The text was when David tried to number the house of Israel,God was angry at him but David did not give excuses..he didn't say,"O God,it was Joab who didn't stop me"...he took all the blame!Even ready to be punished for it. Now, check yourself, how many times have you tried to run away from being held responsible for what you did by giving a variety of excuses..."it is not my fault"...don't be ready to say this at all times. Be responsible.

8. David was submissive to authority ( 1 Samuel 17:17-22)

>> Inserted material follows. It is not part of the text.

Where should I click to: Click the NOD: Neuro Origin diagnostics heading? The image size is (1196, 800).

David was an obedient child to God and to his parents. When his father sent him to go and take the food to his brothers, he went without complaints. He also took care of the sheep that was left in his care and ensure that they were all safe. David also respected and submitted to those in authority. He didn’t kill King Saul even when he had the opportunity to do that. Although King Saul tried to kill him many times but David said that he was God’s anointed and he will not do anything to him (1 Samuel 24:3-6, 26:9-11)

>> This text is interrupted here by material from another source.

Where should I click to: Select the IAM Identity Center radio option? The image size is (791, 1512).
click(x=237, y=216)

9. God was his backbone (1 Samuel 17:45-47, Ps 25:1-5)

David was a dedicated child of God. He never left God, even in his reign and fame. He obeyed God’s word and didn’t depend on his strength to kill Goliath.

In most of his psalms, he revered and trusted in God, praised and prayed to him.  

When God sent a prophet to tell him about his sins and his punishment, he didn’t argue or try to defend himself. He cried out to God for mercy instantly and God had mercy on him.

This is why God called David “a man after his heart”, because he always repented when he sins and praises God with all his heart.

3. He was a Great Warrior

From scriptures in 1st Samuel 18:2-7, we read about how King David was a man of war. He fought many battles and won victoriously with his army. The wars King David fought include the killing of two hundred Philistines as bride price for Michal (1st Samuel 18:24-27). He also saved the town of Keilah by fighting against their enemies (1st Samuel 23:1-6). Again, King David fought the Amalekites, to rescue his family and members of his soldiers’ family. (1 Samuel 30:1-17). These are just a few but each time, we are reminded that while he was a great warrior, he always fought for the truth and did not take sides with the enemies to fight their battles (1st Samuel 29:10-11)


There is much more to learn from the life of David. These lessons would change our outlook and approach to life generally.